***** 原文 *****

当初は分割払いでの交渉を進めていましたが、資金の目処が立ったため、B社に一括で支払うことにしました。

 

 

 

 

5 B社社長との面談

 

賃借権を譲渡するという方向には進みそうでしたが、関係性が悪化していたことから、細かい契約条項に関する交渉が思うように進みませんでした。

 

そのため、B社社長にアポイントを取って、Aさんと一緒にB社に伺うことにしました。

面談では、B社社長はAさんに思いのたけをぶつけてきました。

しかし、ここで感情的に反論しては、これまでの交渉が水の泡です。

 

Aさんに、「こちらはあくまで譲渡をお願いする立場にある」と事前に説明していたため、Aさんは黙ってB社社長の言い分に耳を傾けていました。

 

その後も契約条項に関する交渉を重ねましたが、面談の日以降、B社社長は明らかに態度を軟化させました。

 

難しい交渉であれば、実際に会って、腹を割って話すということは非常に重要です。

 

 

 

 

6 賃借権譲渡契約の締結

 

最終的に、Aさん、B社、物件所有者の全社が承諾した賃借権譲渡契約書が完成しました。

① Aさんが立ち上げた会社

② Aさん

③ B社

④ B社社長

⑤ 物件所有者

5者による契約となりました。

 

私は、Aさん→物件所有者→B社の順に訪問し、契約書5通に署名捺印をもらいました。

*****

原文のうち「賃借権を譲渡するという方向に」を含む箇所から「言い分に耳を傾けていました。」までを、「アポイント」を「面会の予約」に差し替えて書き出してください。

***** 元の資料 *****

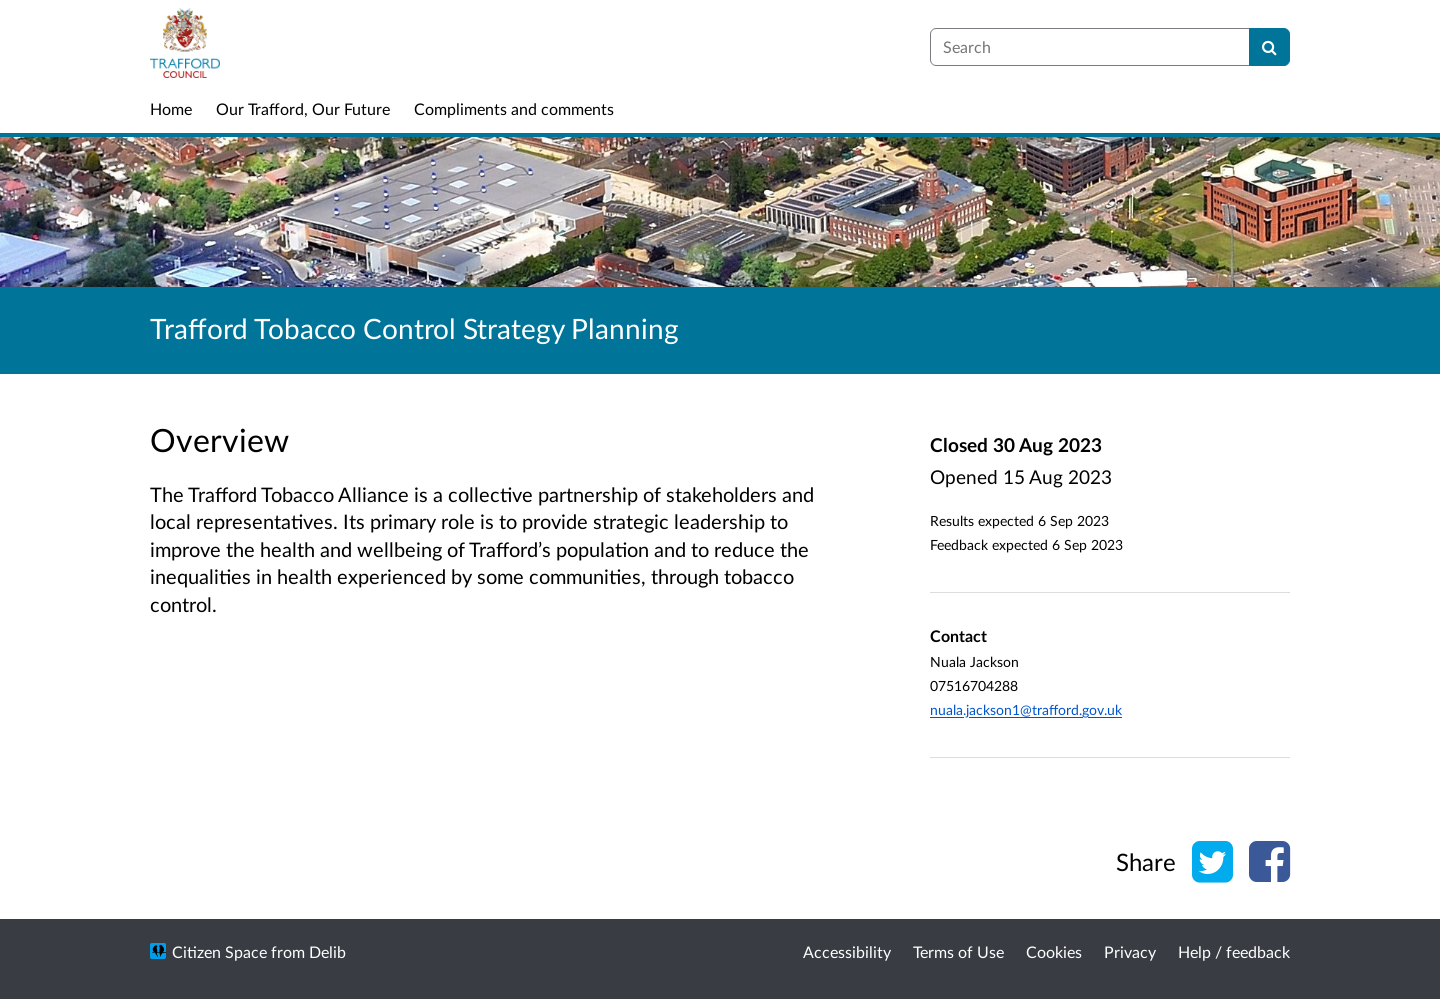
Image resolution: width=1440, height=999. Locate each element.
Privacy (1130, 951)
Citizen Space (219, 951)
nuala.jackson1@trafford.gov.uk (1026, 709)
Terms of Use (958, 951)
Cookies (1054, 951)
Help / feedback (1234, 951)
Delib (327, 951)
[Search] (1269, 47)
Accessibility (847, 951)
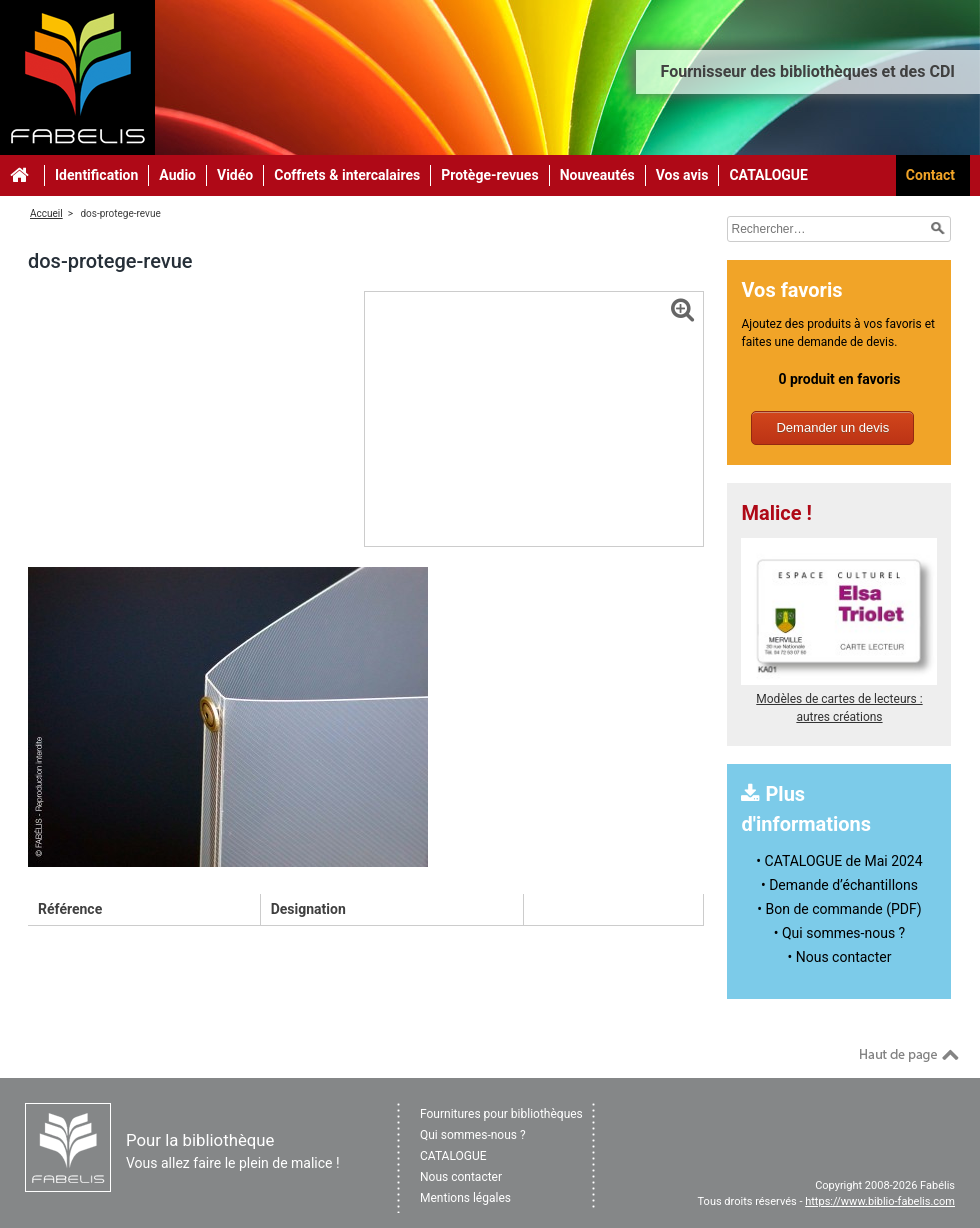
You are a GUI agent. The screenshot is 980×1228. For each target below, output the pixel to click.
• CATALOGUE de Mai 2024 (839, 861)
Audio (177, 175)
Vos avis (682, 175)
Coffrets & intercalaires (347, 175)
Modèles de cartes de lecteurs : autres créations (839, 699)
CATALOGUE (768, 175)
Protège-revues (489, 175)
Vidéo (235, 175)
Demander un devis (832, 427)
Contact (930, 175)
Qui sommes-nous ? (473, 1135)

*****
***** 元の資料 *****

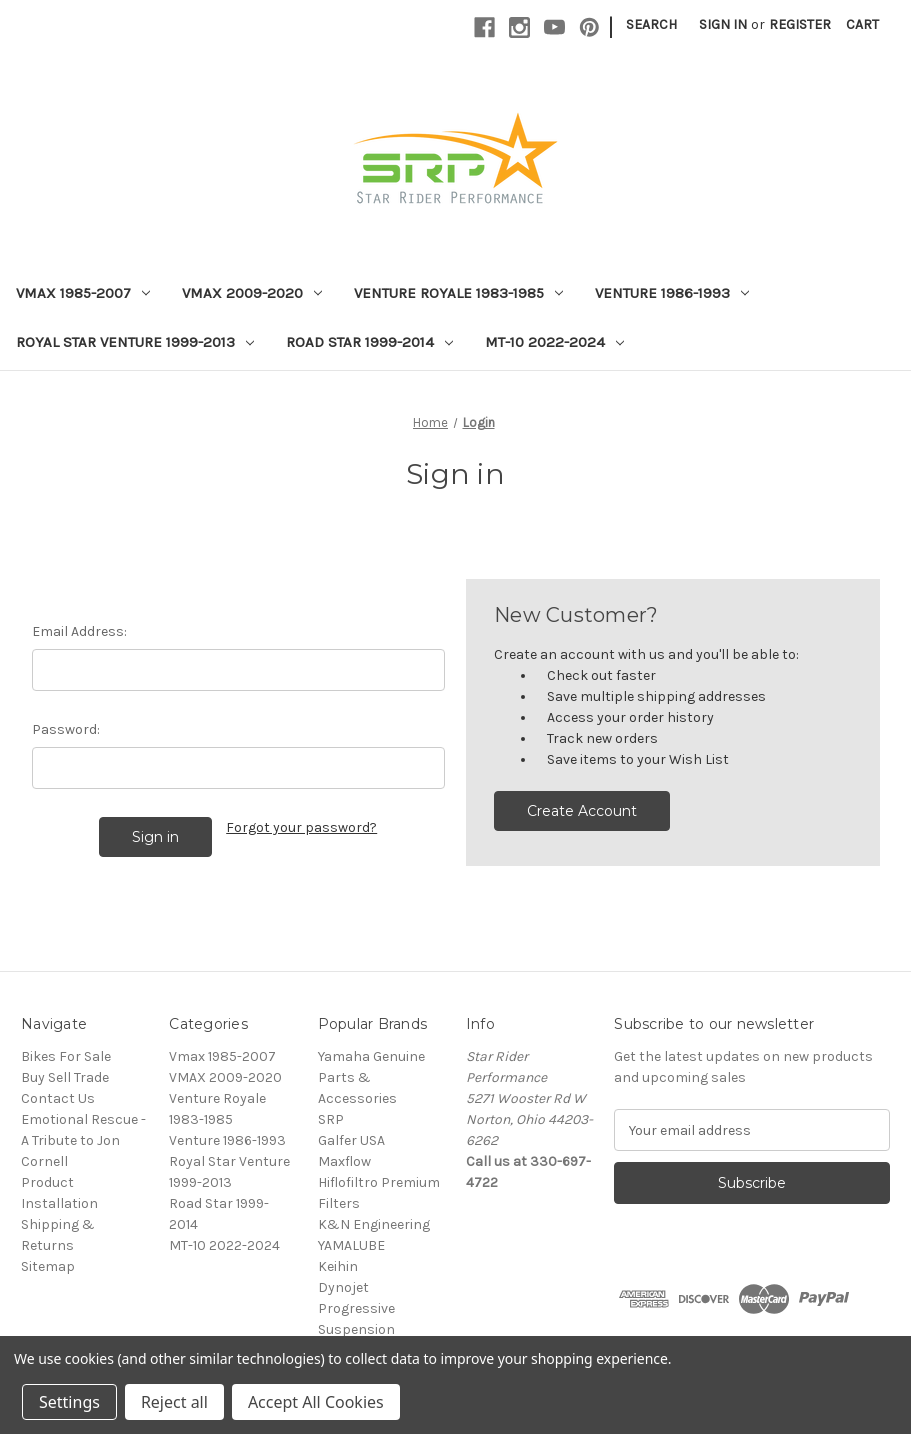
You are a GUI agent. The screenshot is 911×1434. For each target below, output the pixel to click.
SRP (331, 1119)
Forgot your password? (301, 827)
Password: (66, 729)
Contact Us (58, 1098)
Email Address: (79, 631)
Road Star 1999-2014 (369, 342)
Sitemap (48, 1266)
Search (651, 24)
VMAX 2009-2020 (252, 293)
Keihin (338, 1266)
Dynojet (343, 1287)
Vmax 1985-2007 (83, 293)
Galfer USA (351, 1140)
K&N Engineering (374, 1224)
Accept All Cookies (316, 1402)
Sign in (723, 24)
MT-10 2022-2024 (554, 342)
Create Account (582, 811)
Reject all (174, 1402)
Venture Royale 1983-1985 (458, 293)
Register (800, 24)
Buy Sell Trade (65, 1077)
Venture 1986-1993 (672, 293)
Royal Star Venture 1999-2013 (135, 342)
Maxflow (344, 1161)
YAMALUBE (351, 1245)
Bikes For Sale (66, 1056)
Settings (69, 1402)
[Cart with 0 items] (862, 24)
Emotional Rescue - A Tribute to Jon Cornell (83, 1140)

*****
***** 元の資料 *****

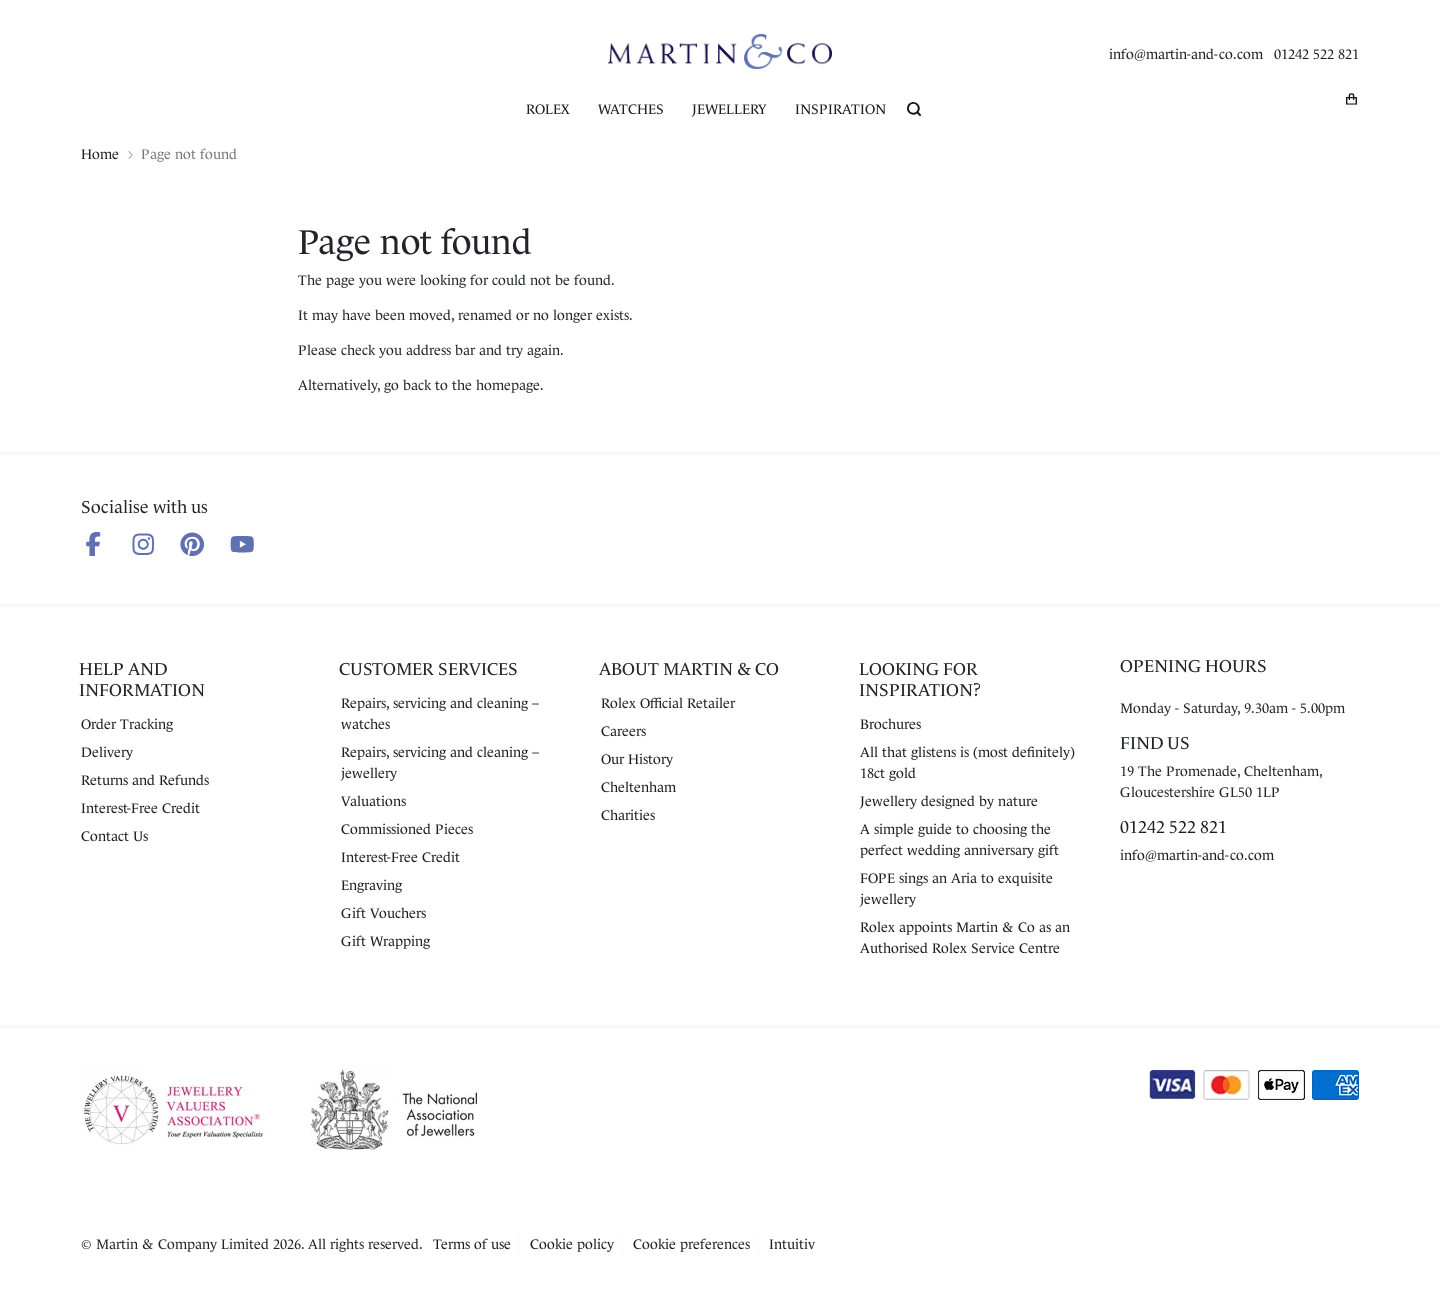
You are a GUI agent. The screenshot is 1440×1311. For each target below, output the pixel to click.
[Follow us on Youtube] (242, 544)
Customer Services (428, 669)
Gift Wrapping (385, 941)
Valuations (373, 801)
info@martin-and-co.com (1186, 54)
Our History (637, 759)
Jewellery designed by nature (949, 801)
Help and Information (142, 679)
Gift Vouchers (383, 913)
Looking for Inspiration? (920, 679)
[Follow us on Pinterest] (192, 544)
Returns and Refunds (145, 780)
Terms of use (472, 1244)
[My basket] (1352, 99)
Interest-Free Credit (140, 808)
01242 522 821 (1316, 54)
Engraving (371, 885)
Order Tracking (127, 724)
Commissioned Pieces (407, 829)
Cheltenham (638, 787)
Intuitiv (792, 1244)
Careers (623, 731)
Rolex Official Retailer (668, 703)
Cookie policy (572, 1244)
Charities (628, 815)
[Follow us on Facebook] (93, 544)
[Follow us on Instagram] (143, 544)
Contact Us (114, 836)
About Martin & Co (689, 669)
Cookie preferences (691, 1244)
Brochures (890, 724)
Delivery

*****

解答:
賃借権を譲渡するという方向には進みそうでしたが、関係性が悪化していたことから、細かい契約条項に関する交渉が思うように進みませんでした。

 

そのため、B社社長に面会の予約を取って、Aさんと一緒にB社に伺うことにしました。

面談では、B社社長はAさんに思いのたけをぶつけてきました。

しかし、ここで感情的に反論しては、これまでの交渉が水の泡です。

 

Aさんに、「こちらはあくまで譲渡をお願いする立場にある」と事前に説明していたため、Aさんは黙ってB社社長の言い分に耳を傾けていました。